Synthesis: An Autonomous Multi-Agent Research Engine
Overview
Synthesis is what happens when you point a "don't-trust-output-you-can't-trace" instinct straight at language models. The product is the visualization of the agent graph: a planner decomposes your question into sub-questions, a pool of researchers chases each one down in parallel (search → fetch → chunk → embed → retrieve), a synthesizer writes a cited report, and a critic verifies every claim against its sources — all streamed to a live control room over SSE.
Tech Stack
Challenges
- Multiple researchers run at once, but SSE is a single ordered stream — fanning parallel agents into one timeline without races was the biggest time sink.

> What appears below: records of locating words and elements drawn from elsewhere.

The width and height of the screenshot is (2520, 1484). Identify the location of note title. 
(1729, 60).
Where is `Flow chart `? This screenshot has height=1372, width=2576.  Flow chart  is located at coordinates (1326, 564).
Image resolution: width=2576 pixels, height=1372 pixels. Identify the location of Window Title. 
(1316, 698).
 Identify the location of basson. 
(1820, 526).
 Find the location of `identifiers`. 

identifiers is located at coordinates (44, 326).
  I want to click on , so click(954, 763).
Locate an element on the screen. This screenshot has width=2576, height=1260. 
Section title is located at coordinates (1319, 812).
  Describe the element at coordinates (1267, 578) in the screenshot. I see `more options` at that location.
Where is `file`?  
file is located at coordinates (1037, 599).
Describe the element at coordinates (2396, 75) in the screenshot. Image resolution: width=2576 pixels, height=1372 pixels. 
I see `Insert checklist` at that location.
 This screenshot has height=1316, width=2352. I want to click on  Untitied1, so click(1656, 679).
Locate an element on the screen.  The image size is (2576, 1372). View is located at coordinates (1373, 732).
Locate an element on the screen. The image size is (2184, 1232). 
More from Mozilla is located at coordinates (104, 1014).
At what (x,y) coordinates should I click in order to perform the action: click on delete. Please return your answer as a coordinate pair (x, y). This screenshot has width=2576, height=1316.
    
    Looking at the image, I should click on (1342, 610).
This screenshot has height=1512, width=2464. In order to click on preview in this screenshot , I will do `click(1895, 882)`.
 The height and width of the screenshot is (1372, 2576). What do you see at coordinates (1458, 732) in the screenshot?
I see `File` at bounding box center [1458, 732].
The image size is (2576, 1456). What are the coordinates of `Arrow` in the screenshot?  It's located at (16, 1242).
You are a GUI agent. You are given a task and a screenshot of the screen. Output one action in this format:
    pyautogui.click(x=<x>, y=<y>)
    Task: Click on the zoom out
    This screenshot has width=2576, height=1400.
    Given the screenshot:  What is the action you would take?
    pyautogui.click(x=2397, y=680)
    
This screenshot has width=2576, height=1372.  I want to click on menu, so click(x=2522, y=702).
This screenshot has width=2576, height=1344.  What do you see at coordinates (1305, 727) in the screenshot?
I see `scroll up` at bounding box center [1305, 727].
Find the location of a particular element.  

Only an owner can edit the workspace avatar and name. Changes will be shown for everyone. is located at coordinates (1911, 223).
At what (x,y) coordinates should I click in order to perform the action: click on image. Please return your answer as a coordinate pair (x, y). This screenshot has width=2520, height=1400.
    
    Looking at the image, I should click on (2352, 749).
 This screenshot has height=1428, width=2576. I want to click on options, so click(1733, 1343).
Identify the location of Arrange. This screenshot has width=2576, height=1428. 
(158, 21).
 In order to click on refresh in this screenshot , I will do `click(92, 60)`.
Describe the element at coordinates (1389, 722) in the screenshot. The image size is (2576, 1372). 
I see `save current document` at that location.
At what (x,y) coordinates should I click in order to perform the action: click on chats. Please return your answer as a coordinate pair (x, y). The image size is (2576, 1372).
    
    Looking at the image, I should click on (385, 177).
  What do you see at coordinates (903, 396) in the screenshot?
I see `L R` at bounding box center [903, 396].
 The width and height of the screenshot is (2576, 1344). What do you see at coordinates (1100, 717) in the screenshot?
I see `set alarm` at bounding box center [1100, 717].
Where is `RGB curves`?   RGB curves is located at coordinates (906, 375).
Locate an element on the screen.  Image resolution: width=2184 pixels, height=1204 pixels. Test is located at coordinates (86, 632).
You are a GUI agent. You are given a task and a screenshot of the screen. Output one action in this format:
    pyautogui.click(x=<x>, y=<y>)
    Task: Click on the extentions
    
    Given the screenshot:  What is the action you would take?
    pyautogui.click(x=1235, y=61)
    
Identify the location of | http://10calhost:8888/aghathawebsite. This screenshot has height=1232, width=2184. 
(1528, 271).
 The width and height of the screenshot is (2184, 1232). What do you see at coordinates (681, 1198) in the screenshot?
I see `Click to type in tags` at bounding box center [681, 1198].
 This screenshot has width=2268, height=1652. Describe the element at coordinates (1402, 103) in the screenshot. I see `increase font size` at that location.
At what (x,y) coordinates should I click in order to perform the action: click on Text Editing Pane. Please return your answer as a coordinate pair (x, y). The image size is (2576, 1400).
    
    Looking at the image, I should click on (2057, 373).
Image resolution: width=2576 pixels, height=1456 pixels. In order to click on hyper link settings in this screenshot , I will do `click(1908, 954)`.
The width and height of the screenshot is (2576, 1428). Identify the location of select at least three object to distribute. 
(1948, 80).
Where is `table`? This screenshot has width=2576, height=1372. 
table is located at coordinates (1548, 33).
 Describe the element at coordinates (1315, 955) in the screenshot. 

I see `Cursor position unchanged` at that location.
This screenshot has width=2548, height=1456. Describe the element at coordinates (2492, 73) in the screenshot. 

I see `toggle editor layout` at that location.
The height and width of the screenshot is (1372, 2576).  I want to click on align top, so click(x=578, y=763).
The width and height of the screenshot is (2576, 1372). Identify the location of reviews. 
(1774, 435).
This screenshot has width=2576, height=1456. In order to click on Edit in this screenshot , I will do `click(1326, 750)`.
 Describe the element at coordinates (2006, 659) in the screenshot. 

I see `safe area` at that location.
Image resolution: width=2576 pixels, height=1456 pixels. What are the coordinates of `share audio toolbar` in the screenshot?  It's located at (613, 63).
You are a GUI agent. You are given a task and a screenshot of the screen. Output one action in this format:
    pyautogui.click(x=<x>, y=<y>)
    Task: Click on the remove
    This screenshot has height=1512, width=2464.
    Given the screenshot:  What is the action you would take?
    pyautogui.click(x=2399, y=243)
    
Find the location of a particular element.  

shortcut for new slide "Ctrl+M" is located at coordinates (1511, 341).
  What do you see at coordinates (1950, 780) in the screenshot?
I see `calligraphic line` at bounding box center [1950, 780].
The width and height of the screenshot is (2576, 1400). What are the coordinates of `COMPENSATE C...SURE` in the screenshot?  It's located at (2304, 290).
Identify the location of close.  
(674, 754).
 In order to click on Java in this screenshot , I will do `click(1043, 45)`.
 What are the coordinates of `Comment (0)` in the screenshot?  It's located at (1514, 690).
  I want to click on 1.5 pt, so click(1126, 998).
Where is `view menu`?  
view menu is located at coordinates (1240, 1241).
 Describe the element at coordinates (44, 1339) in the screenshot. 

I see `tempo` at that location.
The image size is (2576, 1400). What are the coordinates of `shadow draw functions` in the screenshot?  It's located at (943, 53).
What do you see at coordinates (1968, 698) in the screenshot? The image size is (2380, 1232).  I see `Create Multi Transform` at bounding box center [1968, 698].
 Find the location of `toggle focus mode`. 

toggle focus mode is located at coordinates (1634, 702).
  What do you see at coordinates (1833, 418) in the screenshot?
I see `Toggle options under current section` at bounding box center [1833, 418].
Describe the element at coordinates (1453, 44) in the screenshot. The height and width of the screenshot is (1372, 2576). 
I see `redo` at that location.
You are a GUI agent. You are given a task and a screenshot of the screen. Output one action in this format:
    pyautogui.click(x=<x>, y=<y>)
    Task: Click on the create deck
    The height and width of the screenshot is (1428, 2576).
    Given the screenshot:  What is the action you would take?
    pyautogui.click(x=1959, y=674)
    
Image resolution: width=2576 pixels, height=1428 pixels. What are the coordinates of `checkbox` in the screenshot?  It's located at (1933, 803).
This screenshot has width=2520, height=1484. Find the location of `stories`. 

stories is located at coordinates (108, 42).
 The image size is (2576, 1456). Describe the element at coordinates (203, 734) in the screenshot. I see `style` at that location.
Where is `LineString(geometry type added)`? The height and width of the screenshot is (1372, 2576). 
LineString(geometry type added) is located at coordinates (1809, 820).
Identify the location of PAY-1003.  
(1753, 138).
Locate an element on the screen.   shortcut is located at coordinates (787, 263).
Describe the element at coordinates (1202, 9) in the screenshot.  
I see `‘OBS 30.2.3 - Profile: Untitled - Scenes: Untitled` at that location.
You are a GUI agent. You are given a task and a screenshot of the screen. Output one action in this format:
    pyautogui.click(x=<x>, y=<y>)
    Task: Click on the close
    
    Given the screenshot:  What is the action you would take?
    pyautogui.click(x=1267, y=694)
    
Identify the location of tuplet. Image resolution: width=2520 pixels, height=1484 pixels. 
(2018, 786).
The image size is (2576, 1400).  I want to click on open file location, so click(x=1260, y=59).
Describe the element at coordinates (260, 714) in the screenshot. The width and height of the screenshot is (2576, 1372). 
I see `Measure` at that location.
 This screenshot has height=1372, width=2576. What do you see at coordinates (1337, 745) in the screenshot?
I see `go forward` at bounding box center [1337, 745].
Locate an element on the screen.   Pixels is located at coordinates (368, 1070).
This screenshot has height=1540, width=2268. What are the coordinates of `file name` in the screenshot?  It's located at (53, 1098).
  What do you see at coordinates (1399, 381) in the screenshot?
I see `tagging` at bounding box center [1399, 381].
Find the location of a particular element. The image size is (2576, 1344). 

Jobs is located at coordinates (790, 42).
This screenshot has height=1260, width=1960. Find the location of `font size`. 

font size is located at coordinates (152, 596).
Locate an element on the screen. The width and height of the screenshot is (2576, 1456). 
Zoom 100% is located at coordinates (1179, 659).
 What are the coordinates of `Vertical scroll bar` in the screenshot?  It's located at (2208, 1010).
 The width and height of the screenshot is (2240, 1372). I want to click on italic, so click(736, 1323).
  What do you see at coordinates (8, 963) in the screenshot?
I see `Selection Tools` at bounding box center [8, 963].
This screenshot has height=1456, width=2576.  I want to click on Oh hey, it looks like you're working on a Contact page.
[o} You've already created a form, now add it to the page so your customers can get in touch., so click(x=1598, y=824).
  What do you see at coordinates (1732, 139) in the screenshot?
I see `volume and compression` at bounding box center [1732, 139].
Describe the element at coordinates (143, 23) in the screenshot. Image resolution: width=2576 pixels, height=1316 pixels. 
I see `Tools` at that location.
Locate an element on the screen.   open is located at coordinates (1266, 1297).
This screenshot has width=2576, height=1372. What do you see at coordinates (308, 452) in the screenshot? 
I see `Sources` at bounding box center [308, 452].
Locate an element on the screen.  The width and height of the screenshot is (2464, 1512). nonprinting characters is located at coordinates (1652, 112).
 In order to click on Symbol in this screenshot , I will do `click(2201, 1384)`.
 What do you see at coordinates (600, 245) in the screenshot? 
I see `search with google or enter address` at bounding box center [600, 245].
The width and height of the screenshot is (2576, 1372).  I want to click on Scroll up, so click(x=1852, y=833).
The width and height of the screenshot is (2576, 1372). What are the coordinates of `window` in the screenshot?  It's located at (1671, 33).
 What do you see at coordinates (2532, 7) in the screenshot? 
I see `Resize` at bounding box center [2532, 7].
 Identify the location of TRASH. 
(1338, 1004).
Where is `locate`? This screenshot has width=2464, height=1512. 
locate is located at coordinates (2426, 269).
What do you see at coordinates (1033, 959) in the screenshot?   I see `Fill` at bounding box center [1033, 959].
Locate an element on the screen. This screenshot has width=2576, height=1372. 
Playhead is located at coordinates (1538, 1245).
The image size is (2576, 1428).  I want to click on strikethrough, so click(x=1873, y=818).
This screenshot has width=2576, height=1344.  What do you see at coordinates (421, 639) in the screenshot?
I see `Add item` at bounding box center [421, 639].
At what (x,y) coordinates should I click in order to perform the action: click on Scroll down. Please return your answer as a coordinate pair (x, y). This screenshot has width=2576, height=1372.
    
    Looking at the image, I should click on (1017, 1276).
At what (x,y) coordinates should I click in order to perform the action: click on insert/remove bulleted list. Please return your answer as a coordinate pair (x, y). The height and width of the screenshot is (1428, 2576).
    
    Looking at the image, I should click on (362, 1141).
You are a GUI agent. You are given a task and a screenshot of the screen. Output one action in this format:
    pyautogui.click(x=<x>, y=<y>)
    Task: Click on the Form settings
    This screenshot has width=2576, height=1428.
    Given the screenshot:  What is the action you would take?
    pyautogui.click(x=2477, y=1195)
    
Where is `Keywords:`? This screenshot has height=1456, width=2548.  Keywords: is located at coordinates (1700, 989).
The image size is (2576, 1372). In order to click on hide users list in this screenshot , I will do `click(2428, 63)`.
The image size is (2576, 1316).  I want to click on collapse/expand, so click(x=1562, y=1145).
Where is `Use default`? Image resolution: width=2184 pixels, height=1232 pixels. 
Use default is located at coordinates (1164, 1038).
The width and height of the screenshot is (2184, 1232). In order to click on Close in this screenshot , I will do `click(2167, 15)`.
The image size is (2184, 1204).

- A model will happily write "[3]" after any sentence; citations had to be verified against the actual cited text, not taken on faith.
- Knowing when all the concurrent producers were genuinely done — completion under load is deceptively hard.
- Making the offline mode a real path, not a toy — the same orchestration, just with different leaves.
Solution
Agents never touch React; they emit typed RunEvents onto a many-producer / single-consumer event bus, and the SSE route drains it, so the UI is a pure projection of what the graph actually did. Citation integrity is a first-class check — the critic re-reads each claim against the passages it cites, labels confidence (supported / single-source / disputed), and can trigger a bounded revise loop. Every capability (LLM, search, embeddings, vector store) is an interface with a real and a mock implementation, selected at the boundary by env, so the agents only ever see the interface. There's even an MCP server exposing the research tools.
Outcome
Point it at a question and the lanes fill in real time — tool calls landing, sources registering, a report typing itself with inline citations, a per-claim confidence ledger, and an interactive evidence graph — then a shareable /run/<id> URL and a token + USD cost meter at the end. Dangling citations get caught and surfaced, so the confidence labels come from verification, not the model's own self-assessment.
What I'd do differently
SSE is one-way, so "stop" is a client-side AbortController rather than a real server signal — WebSockets would buy genuine mid-run control. The in-memory vector store is perfect for demos but pgvector is the path to anything that survives a restart, and the bounded revise loop is a cost-versus-quality dial, not a guarantee.